A lack of continuous validation is preventing organisations from turning cyber visibility into meaningful risk reduction, according to new research from Filigran.
The company’s State of Threat Management Report, based on a survey of 550 security decision-makers and practitioners worldwide, found that although organisations are investing heavily in threat intelligence and security tools, many continue to struggle to prioritise the risks that matter most.
According to the research, security teams spend an average of 42% of their time investigating risks that later prove to be low priority or non-exploitable, while 84% of respondents said cyberattacks frequently exploit risks that were already known but had not been prioritised. The report noted that this reflects a growing “exposure gap” between identifying threats and taking action to reduce risk.
Despite organisations using an average of 14 threat intelligence feeds, 61% said they are unable to determine which vulnerabilities are most likely to be exploited in real-world attacks. Only 38% currently use threat intelligence within a continuous, fully automated validation process.
“Visibility isn’t the problem. It’s that teams struggle to translate that visibility into action fast enough,” said Julien Richard, co-founder of Filigran. “Organisations are drowning in threat data from dozens of feeds and tools. Without continuous validation and intelligent prioritisation, that data creates noise rather than clarity.”
The report suggests fragmented tooling continues to hamper security operations. Only 41% of organisations reported having a fully consolidated view of cyber risk exposure across their environment, while almost nine in ten respondents agreed that threat intelligence alone does not reduce risk unless it is continuously validated against actual exposure.
Regional differences were also evident. North America reported the highest levels of operational maturity, with 52% of organisations having a consolidated view of cyber risk exposure and 51% using continuous automated validation. By comparison, organisations across EMEA reported figures of 37% and 35% respectively, while APAC recorded the lowest levels of maturity.

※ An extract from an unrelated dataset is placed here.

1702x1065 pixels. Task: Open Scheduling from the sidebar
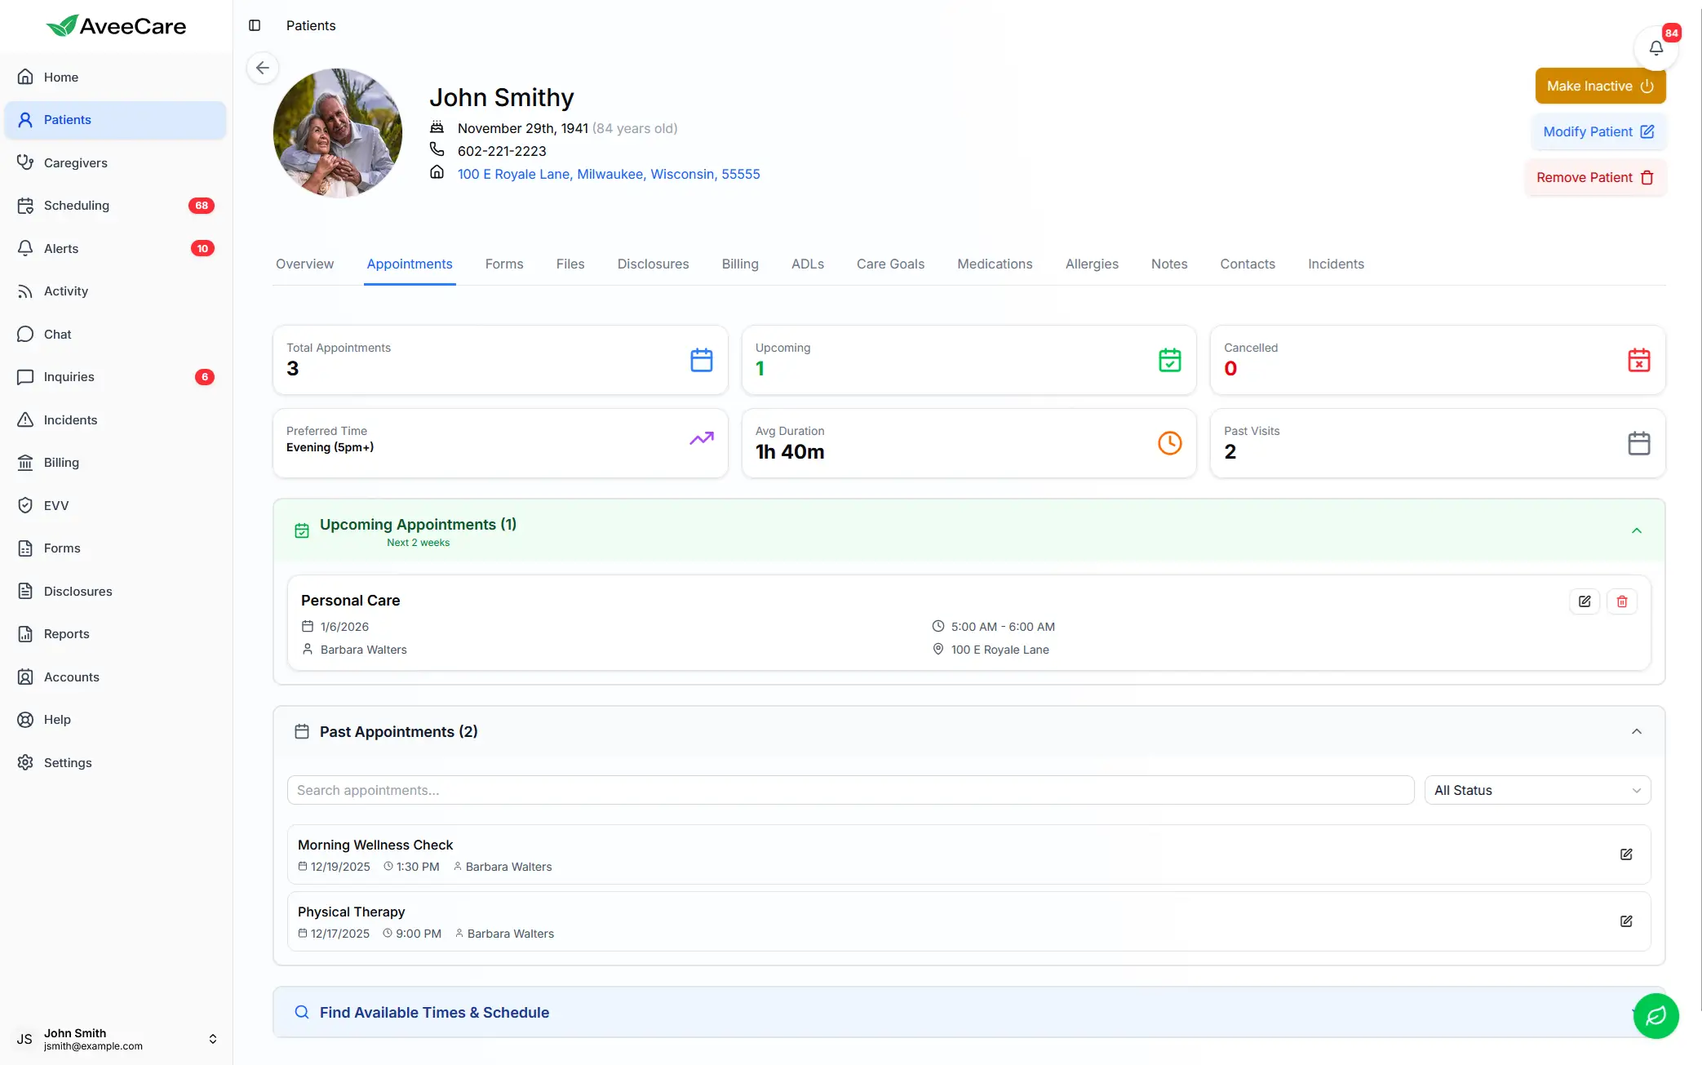click(76, 205)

The UK appears to be falling behind on operational maturity. Only 24% of UK organisations reported having a fully consolidated view of cyber risk exposure, compared with 41% globally, while just 14% have integrated threat intelligence into a continuous, automated validation process, one of the lowest rates recorded in the research. Although UK organisations have visibility into many of the threats they face, the findings suggest they are significantly less equipped than their international counterparts to continuously validate and prioritise the risks most likely to be exploited.
Germany emerged as an outlier, leading all surveyed countries in automated validation adoption at 58%. German security teams also reported spending significantly less time investigating non-exploitable risks than the global average.

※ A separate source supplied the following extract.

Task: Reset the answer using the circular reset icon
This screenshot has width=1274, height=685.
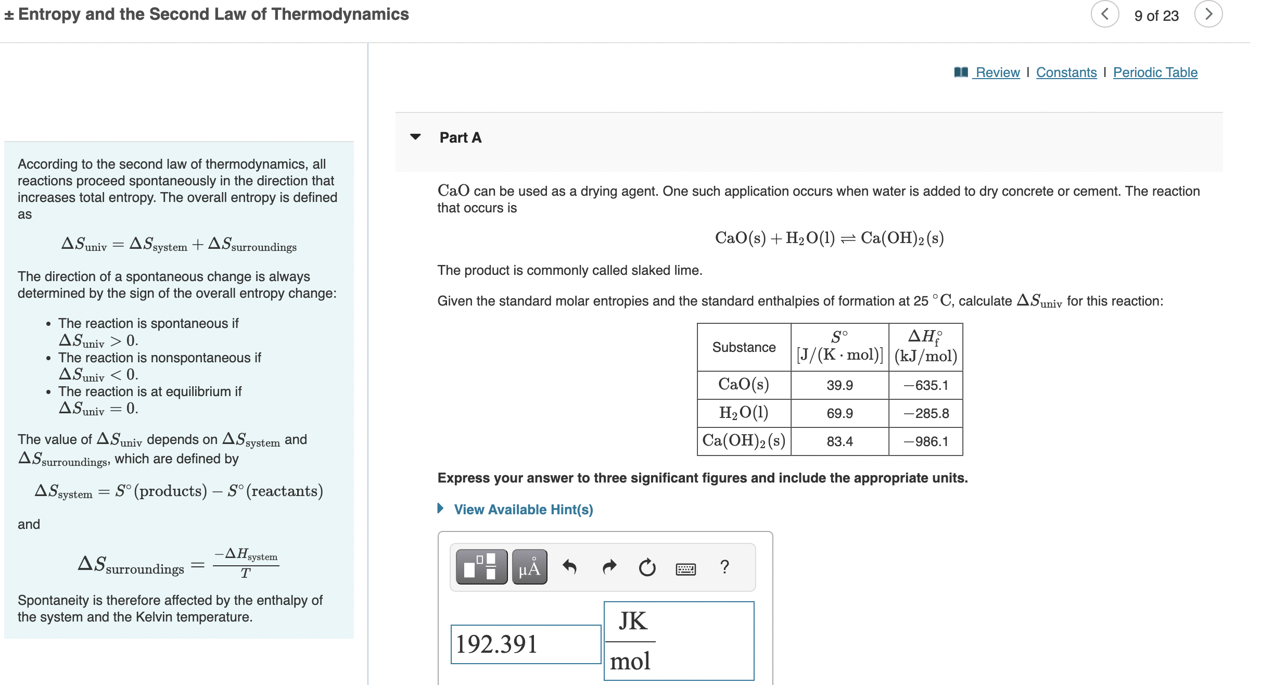Action: click(647, 567)
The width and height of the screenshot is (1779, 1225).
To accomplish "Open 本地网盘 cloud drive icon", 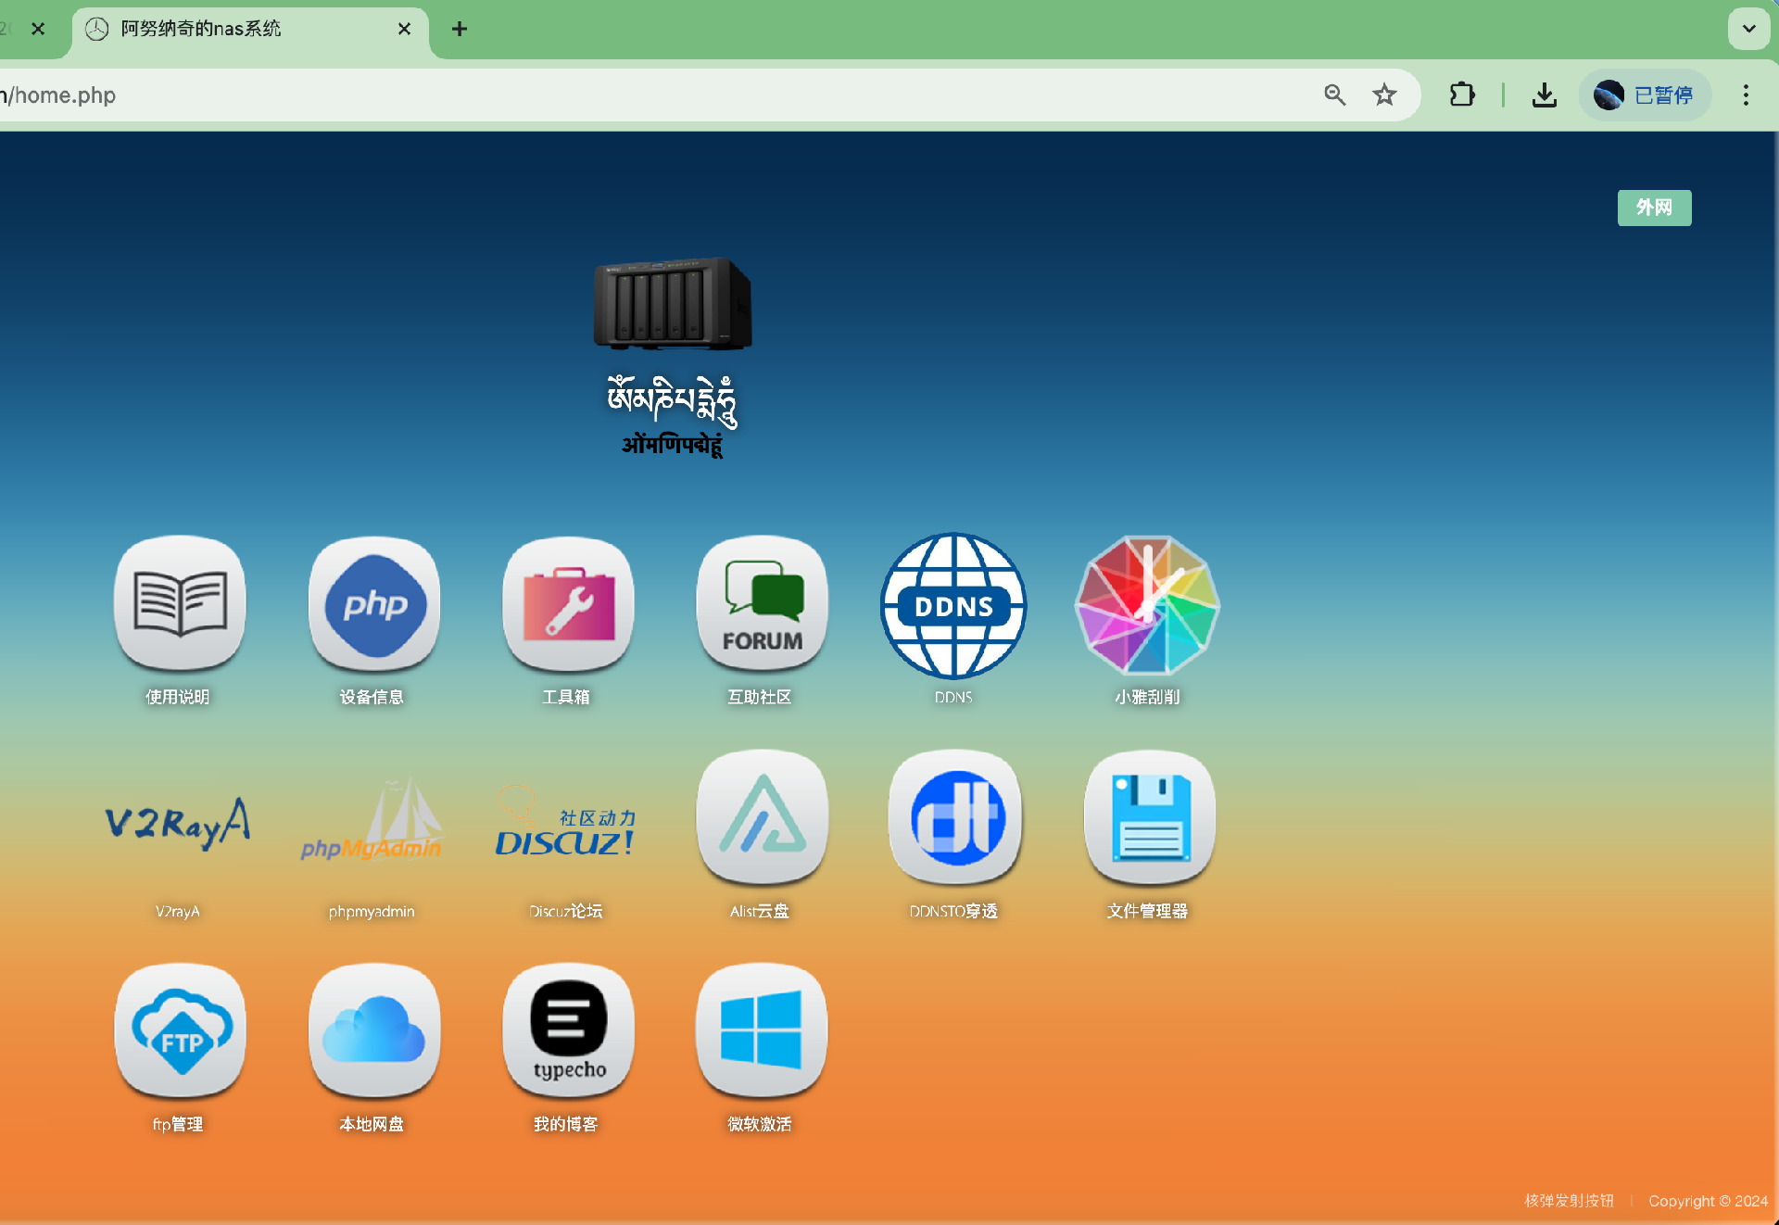I will click(x=374, y=1030).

The research found many organisations continue to rely heavily on manual processes. While 88% agreed that periodic assessments cannot keep pace with rapidly changing environments, almost half still depend mostly or entirely on manual approaches to vulnerability identification and threat analysis.

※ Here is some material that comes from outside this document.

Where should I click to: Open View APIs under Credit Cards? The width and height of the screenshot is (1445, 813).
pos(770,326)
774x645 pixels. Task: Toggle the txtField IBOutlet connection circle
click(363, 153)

Respondents identified concerns about disrupting production systems (49%), excessive manual effort (46%) and poor integration between existing security tools (42%) as the biggest barriers preventing wider adoption of continuous validation.
AI is expected to play an increasingly important role in addressing these challenges. Currently, respondents estimate that 37% of exposure management processes are AI-driven, rising to an expected 59% within the next two years. The areas where organisations believe AI can deliver the greatest value include detecting vulnerabilities and misconfigurations (59%), understanding which threats are relevant to their specific environment (56%) and validating whether exposures are realistically exploitable (54%).
Neena Sharma, Head of Customer and Product Marketing at Filigran, said the findings demonstrate that organisations have invested heavily in detection capabilities but are still struggling to operationalise threat intelligence. “The industry invested heavily in detection and intelligence, but without continuous validation and prioritisation, organisations remain reactive,” she said. “These findings reinforce why we are building the XTM platform, to give security teams the operational bridge from awareness to action.”
Looking ahead, organisations appear ready to increase investment in exposure management. Around three-quarters of respondents plan to invest in cyber risk quantification tools and exposure assessment capabilities over the next two years, while 94% agreed that maintaining a proactive cybersecurity posture will depend on integrating threat intelligence with exposure management.